Work request – Below is a block of records. Copy every line in it that contains the word "computer".
-=-=-
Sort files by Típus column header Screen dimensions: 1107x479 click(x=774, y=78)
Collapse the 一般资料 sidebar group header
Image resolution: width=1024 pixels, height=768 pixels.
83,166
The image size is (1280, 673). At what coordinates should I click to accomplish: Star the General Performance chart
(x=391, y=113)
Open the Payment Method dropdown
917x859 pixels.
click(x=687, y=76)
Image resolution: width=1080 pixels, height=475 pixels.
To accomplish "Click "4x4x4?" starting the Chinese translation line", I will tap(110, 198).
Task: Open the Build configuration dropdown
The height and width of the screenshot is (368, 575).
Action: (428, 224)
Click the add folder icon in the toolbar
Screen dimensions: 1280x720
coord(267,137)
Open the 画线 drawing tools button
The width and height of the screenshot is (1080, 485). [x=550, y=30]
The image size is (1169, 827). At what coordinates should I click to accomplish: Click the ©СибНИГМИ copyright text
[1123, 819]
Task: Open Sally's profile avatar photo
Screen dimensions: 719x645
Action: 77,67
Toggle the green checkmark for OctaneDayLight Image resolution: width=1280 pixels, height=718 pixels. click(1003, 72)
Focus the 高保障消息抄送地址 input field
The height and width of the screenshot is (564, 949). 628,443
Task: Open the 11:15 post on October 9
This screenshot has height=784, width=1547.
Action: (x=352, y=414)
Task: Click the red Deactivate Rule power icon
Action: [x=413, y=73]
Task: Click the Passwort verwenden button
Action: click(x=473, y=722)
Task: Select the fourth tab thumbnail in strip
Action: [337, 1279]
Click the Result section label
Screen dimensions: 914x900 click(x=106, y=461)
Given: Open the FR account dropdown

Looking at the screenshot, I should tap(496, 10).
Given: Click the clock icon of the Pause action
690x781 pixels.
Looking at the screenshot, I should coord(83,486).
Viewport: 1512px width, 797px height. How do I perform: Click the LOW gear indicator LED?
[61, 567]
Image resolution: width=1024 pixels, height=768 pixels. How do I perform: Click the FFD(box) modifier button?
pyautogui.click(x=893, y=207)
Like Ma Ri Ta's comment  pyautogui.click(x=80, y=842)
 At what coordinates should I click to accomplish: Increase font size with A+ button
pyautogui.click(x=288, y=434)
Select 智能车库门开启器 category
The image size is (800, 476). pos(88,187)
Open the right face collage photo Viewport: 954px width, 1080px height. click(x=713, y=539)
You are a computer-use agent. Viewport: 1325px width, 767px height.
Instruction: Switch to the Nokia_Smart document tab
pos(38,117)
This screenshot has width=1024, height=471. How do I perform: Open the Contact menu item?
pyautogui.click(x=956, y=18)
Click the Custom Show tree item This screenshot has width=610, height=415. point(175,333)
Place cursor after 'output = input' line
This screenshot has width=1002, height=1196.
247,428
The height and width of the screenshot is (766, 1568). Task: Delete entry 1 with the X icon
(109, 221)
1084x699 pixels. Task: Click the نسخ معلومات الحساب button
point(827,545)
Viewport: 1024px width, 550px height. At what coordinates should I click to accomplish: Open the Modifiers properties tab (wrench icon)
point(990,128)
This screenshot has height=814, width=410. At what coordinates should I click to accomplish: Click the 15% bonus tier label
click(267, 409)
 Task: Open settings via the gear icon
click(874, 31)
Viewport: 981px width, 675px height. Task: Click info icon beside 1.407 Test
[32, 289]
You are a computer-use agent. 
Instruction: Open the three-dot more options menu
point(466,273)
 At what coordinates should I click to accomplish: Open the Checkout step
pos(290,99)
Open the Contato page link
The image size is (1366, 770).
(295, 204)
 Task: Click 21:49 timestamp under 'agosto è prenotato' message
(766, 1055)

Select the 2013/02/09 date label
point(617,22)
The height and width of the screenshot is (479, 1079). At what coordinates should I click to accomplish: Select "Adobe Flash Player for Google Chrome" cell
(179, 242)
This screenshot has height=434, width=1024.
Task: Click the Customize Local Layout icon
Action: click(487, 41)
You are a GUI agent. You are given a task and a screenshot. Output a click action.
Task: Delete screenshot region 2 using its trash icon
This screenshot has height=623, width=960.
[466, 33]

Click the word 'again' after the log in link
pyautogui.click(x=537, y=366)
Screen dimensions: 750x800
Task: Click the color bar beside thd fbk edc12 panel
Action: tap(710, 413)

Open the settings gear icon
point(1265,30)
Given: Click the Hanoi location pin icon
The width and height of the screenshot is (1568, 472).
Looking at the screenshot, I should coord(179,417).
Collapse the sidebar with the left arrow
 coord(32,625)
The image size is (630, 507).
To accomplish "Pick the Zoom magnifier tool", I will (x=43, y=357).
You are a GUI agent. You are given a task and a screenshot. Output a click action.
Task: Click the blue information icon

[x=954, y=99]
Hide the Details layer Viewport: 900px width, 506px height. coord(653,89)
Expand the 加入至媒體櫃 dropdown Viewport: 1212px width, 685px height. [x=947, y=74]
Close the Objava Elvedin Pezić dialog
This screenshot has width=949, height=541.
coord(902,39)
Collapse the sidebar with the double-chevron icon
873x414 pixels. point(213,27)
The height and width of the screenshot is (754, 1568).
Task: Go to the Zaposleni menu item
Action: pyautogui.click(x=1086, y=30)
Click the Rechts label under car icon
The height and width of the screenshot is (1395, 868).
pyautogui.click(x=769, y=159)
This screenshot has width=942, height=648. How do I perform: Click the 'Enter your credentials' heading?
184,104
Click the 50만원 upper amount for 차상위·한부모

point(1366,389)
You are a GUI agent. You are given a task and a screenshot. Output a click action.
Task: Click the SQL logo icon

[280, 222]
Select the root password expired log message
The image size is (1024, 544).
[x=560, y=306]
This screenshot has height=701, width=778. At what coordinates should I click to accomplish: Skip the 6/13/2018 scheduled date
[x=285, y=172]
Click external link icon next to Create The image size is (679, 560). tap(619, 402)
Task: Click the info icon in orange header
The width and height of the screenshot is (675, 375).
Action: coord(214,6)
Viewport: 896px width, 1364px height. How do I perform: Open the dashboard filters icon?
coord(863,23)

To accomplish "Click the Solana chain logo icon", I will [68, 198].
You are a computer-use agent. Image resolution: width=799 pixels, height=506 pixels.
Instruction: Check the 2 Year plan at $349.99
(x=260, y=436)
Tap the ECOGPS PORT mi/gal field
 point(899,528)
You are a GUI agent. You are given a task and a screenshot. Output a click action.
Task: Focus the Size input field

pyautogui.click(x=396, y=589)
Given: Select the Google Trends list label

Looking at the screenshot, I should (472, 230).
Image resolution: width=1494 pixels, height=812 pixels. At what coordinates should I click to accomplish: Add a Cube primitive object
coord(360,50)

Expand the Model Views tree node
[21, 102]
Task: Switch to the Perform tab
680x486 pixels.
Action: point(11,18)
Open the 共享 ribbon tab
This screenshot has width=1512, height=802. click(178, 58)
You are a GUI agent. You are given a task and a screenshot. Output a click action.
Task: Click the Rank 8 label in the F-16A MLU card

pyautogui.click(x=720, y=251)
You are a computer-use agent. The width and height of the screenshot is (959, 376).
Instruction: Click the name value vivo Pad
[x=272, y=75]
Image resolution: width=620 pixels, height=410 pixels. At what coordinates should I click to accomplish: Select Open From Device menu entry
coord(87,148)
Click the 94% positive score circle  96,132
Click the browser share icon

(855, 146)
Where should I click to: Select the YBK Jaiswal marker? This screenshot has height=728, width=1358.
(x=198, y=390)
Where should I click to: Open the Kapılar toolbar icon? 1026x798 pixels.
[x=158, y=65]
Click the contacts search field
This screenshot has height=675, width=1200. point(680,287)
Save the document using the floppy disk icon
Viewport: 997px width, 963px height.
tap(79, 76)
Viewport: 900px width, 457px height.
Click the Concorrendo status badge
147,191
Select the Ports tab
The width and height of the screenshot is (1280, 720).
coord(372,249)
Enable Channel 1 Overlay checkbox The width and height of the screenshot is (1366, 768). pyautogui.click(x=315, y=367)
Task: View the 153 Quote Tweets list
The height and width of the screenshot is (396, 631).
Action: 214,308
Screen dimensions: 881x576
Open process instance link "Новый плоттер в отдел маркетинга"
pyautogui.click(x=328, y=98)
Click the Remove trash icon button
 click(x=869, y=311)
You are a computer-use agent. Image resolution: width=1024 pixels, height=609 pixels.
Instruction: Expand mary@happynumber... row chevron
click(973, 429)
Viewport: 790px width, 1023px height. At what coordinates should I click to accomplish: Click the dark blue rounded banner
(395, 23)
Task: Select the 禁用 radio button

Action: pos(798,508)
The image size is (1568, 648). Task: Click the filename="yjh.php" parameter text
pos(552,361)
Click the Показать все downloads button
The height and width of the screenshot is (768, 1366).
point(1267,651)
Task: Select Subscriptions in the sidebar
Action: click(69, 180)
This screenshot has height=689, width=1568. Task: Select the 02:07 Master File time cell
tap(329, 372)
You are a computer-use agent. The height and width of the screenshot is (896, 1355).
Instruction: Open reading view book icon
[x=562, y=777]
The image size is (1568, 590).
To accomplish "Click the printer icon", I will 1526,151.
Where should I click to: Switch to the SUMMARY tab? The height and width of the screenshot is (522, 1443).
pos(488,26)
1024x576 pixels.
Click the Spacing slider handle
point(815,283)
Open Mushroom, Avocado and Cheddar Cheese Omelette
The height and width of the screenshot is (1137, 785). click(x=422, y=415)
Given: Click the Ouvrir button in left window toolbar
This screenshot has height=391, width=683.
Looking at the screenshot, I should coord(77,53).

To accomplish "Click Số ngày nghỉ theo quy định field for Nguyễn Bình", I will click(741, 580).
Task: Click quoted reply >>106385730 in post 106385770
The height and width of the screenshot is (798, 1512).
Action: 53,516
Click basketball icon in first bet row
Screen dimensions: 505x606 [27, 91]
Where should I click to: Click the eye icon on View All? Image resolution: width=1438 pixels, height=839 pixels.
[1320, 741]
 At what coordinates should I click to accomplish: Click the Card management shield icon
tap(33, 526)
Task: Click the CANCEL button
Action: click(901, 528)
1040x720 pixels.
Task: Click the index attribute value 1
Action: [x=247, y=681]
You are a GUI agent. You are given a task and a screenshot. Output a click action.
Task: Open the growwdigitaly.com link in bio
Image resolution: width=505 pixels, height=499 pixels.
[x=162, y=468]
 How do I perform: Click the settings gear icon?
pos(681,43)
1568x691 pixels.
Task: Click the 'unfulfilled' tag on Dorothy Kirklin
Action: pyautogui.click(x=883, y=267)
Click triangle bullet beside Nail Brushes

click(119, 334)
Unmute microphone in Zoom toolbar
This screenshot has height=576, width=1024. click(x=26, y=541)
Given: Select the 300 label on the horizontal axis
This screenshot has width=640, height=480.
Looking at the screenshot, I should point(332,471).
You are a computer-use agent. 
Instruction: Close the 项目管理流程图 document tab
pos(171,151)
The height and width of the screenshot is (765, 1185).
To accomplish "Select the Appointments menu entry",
-=-=-
Exercise response –
You are a computer-use agent. Viewport: 1325px width, 767px height.
You are a computer-use agent. 
You are a computer-use agent. Image resolution: width=799 pixels, height=506 pixels.
You are a computer-use agent. The width and height of the screenshot is (959, 376).
You are a computer-use agent. Image resolution: width=1024 pixels, height=609 pixels.
You are a computer-use agent. The height and width of the screenshot is (896, 1355).
You are a computer-use agent. 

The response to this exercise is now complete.